For any events \(E\) and \(F\),$$P(E \text{ or } F) = P(E) + P(F) - P(E \text{ and } F)$$

A local high school is holding a talent show where students can participate in singing, dancing, or both. The probability that a randomly selected student participates in singing is 0.4, the probability that a student participates in dancing is 0.3, and the probability that a student participates in both singing and dancing is 0.1. Find the probability that a randomly selected student participates in either singing or dancing.

Sometimes, every outcome in an experiment has the same chance—like flipping a fair coin or rolling a fair die. We call these equally likely outcomes.

If all outcomes are equally likely, the probability of an event, \(E\), is given by $$P(E) = \frac{\text{number of outcomes in the event}}{\text{total number of all possible outcomes}}$$

What’s the probability of rolling an even number with a fair six-sided die?

Independent events are like you choosing an ice cream flavor and your friend picking a movie—your choice doesn’t affect theirs, and theirs doesn’t affect yours! For example, flipping a coin and rolling a die at the same time: whether you get heads or tails has no effect on what number you roll. Let’s explore this idea together!

Two events, \(A\) and \(B\), are independent if the chance of both happening is just the product of their individual chances. Mathematically:$$P(A \text{ and } B) = P(A) \times P(B)$$

Imagine you do two totally separate actions:

1. Flipping a fair coin (heads or tails).
2. Rolling a fair six-sided die (1, 2, 3, 4, 5, or 6).

What’s the probability of getting tails and rolling a number greater than 4 (like a 5 or 6)?

Let’s use a probability tree for our coin flip and die roll:

1. Draw the Tree: Start with two branches for the coin: “Heads” and “Tails.” Then, from each, draw two more branches for the die: “Number > 4” (5 or 6) and “Number \(\leqslant\) 4” (1, 2, 3, or 4).
2. Add Probabilities: Label each branch. The coin gives \(\dfrac{1}{2}\) for “Tails” and \(\dfrac{1}{2}\) for “Heads.” For the die, “Number > 4” is \(\dfrac{1}{3}\) (2 out of 6), and “Number \(\leqslant\) 4” is \(\dfrac{2}{3}\) (4 out of 6).
3. Follow the Path: To find \(P(\text{tails and number} > 4)\), trace the “Tails” branch, then the “Number > 4” branch, and multiply: $$\dfrac{1}{2} \times \dfrac{1}{3} = \dfrac{1}{6}$$
4. Wrap It Up: The tree confirms our answer—\(\dfrac{1}{6}\)!

Isaac wants to know how a cone lands when he tosses it—base down or point down?
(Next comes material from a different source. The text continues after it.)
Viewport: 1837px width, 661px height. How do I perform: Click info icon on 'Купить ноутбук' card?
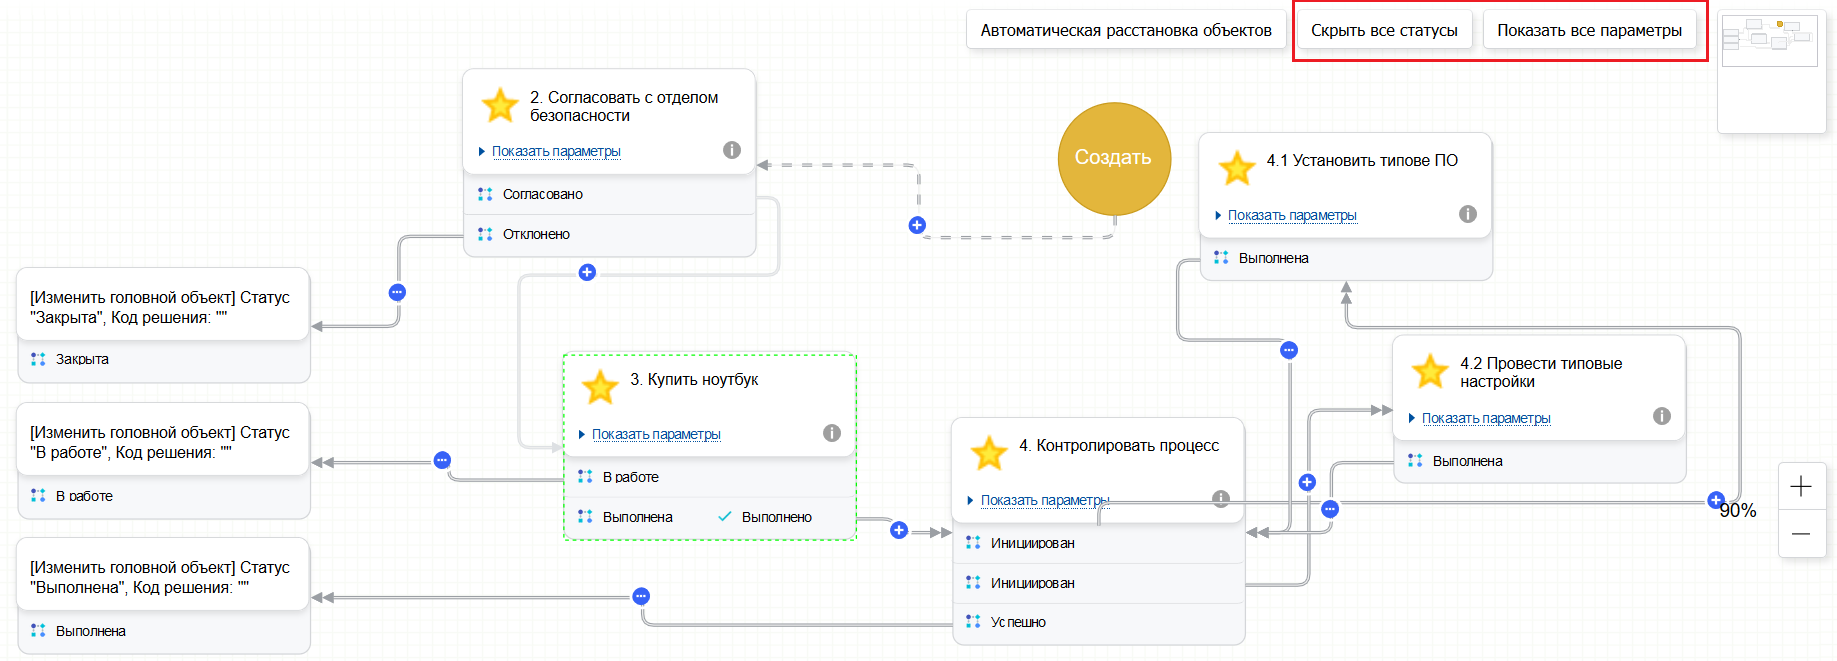pos(832,433)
Here’s what it can do:

• Base down:
• Point down:

Since the cone’s shape might make one more likely, Isaac can’t guess. So, he tosses it 50 times and counts:

• Base down: 30 times.
• Point down: 20 times.

He estimates:

• \( P(\text{"base down"}) = \frac{30}{50} = 0.6 \) (60\(\pourcent\)).
• \( P(\text{"point down"}) = \frac{20}{50} = 0.4 \) (40\(\pourcent\)).

The more he tosses, the closer he gets to the real chances!

The probability \( P(E) \) of an event \( E \) can be estimated using the formula:$$P(E) \approx \frac{\text{number of times the event occurs}}{\text{number of trials}}$$

When an experiment is performed \(n\) times (called trials) and the probability of an event occurring in each trial is \(p\), the expected value (or expectation) of the number of occurrences of that event is:$$n \times p$$This represents the average number of times the event is expected to occur over \(n\) trials.

Jane enters a raffle where the chance of winning a prize with each ticket is \(\frac{1}{10}\). She buys 20 raffle tickets. Find the expected number of prizes Jane is likely to win.